Over Christmas, our drive is to support 2000 people, and we’re asking people to sponsor a plate – $25 for a Christmas meal for somebody who needs one. We’ll also be giving out food hampers and Christmas gifts.
Last year, we did 48,713 hot meals and 8,609 food hampers. We had 2,217 go through our case management for support for housing, while we also rescued 104.6 tonnes of food from the community, which we repurposed back into our supports, and we provided 2,857 showers.
“If people don’t have the basics in life, we can’t expect them to be socially available and be able to fit into society well.”
Well, I’ve been in uni for the last seven years, finishing my three degrees to become a clinical psychologist, so my one day a week off has been assignments at uni. I’m actually on placement. I’ve done a year and a half of placements, two days a week, which I’ve been balancing with work. I see next year being a little bit slower and I’m going to plan a couple of trips overseas, including a trip where I’m planning to take a team over as a fundraiser for Agape Outreach to work in the Philippines. I try and make my social life beneficial to my work life because it’s so time poor.
It’s still something I want to do, just like the Heart of Women Awards is me getting dressed up one night of the year.
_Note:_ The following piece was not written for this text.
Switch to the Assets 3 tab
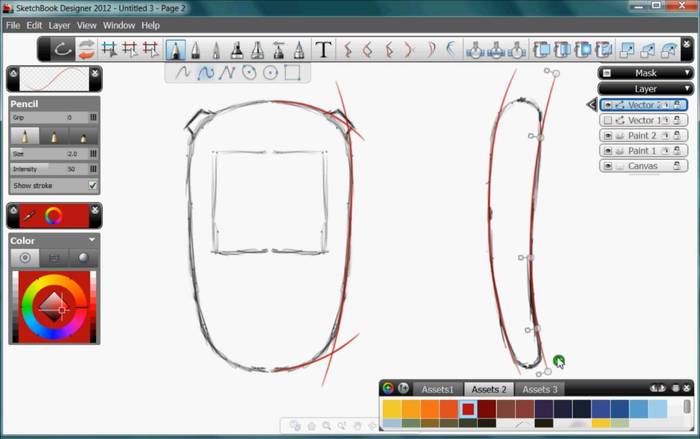This screenshot has height=439, width=700. (540, 389)
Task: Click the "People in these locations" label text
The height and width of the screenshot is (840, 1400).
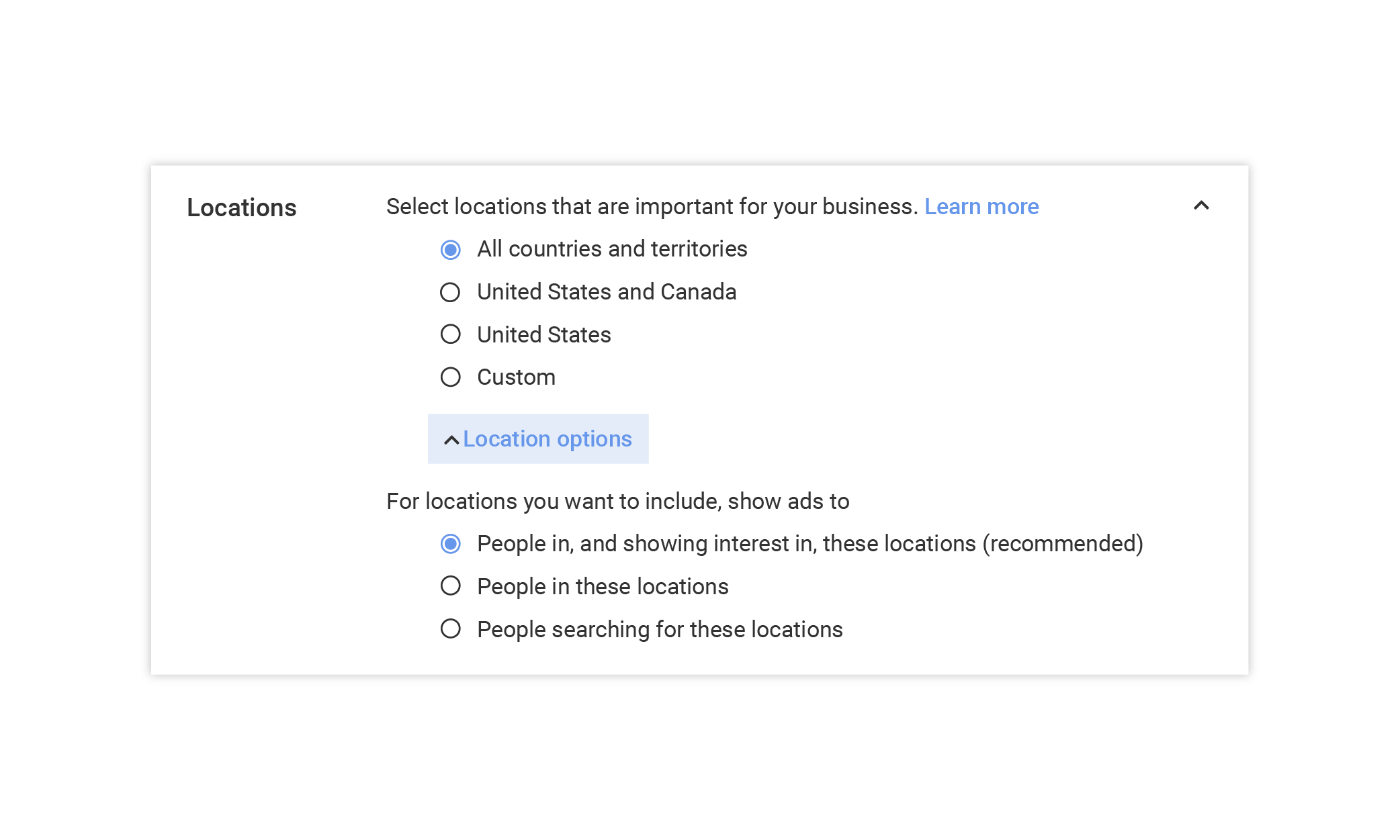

I’m ADHD and I think that’s the only reason I’ve survived doing what I do because I’m always on a different topic. If I wasn't busy, I’d feel like something was wrong.
I’d say changing people's lives, but maybe it’s not quite the right wording.
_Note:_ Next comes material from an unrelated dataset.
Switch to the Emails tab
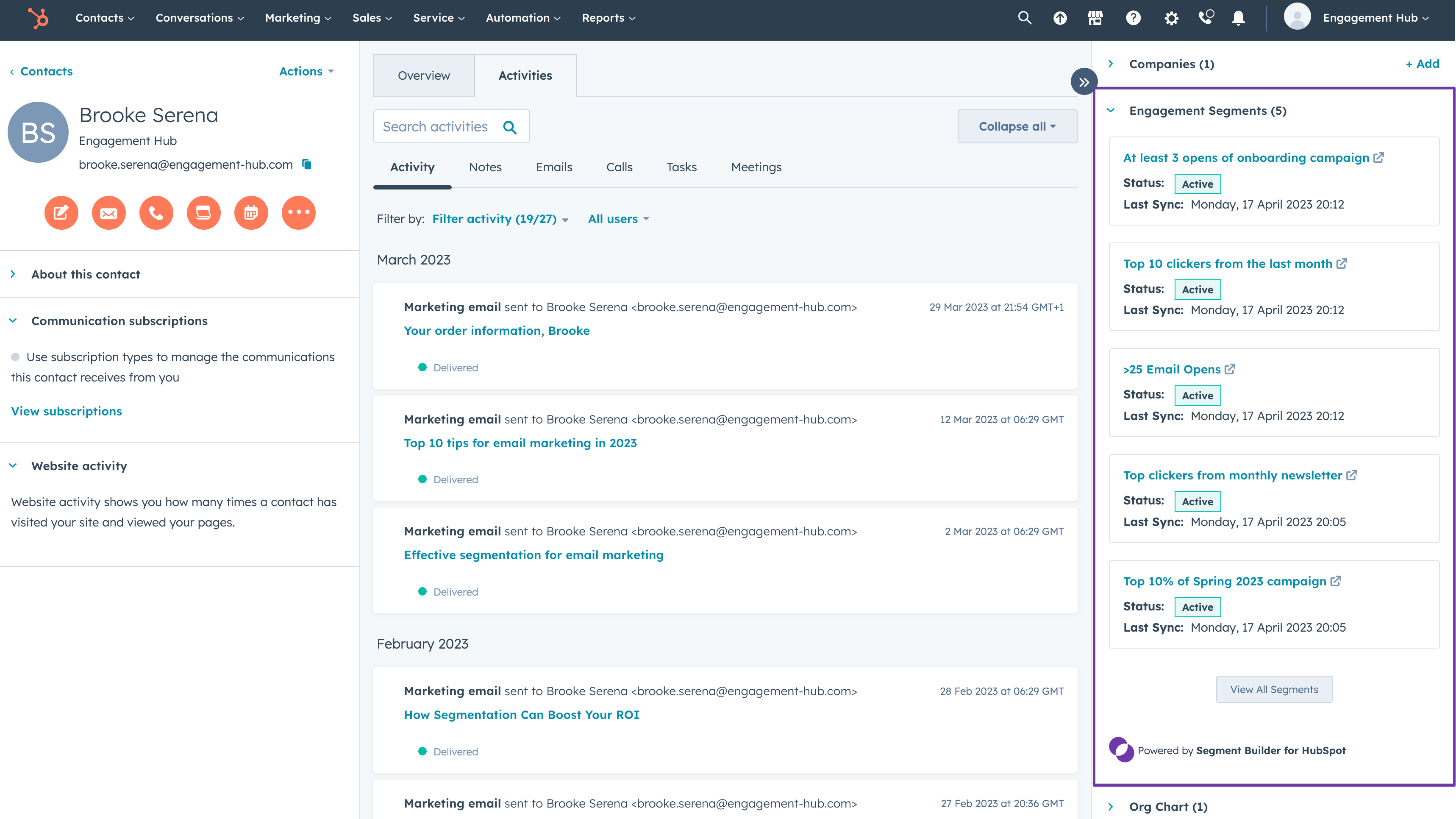The width and height of the screenshot is (1456, 819). tap(554, 167)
It’s being a part of people’s lives as they change. I say to all my volunteers, we’re stepping stones. We can’t fix anything. We are just a piece in their puzzle, and if we expect to fix it, then we’re going to burn out. But seeing a young family into housing and having the children so excited about having their own bedroom, it’s a really rare thing, but it’s something really exciting. Being there to hug a woman escaping domestic violence who’s just got out of hospital, and letting her know that she’s got someone there to walk with her through the next steps and hold her hand through court and stuff like that. It’s not “Yahoo, we’re there!” but it is a “We’re here”, and that means something.
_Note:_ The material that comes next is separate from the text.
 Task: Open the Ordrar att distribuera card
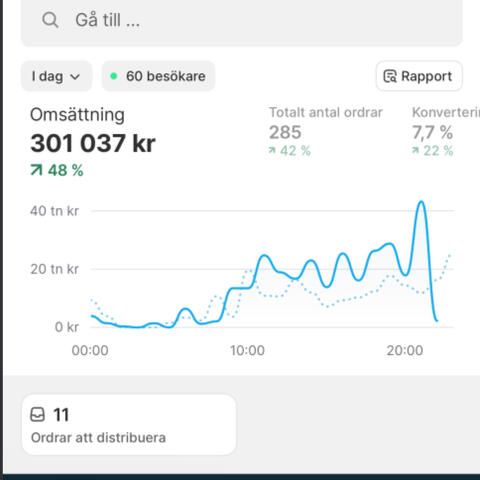tap(129, 425)
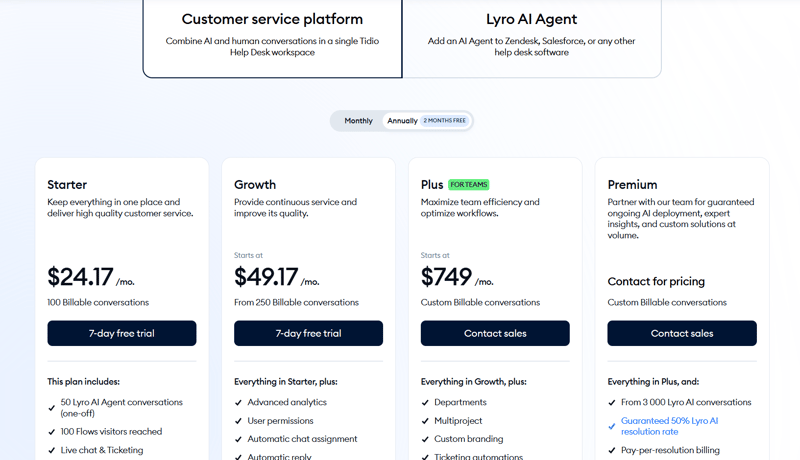This screenshot has width=800, height=460.
Task: Switch to the Lyro AI Agent tab
Action: coord(531,37)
Just a couple of days ago, I had a guy in case management say to me, “Theresa, do you remember giving me a meal 10 years ago over there under the tree on the beach?”
And I said, no, not at all, there have been a few since then, but it shows us and reminds us that those small things we do every single day mean a huge thing to people who don’t have anything, and even though it’s just something we do every day, and becomes the norm, it doesn’t mean it’s not big.
I’ve found that going into the leadership role means that you are the behavioural management person and you get caught up, every single day, dealing with poor behaviours, and it gets really hard to focus on those positive, nice little interactions.
Becoming a clinical psychologist, I’m writing into my day when I have my psychology hours, which means I am not running the centre in these times. The case managers will have to deal with poor behaviours in those times, which breaks it up a little bit for me, because I was really getting burnt out with doing that all the time. It is such a small component, people with poor behaviours or substance abuse and stuff like that, in the numbers that we help, but it becomes overwhelming in your head if it’s all you are seeing all day long.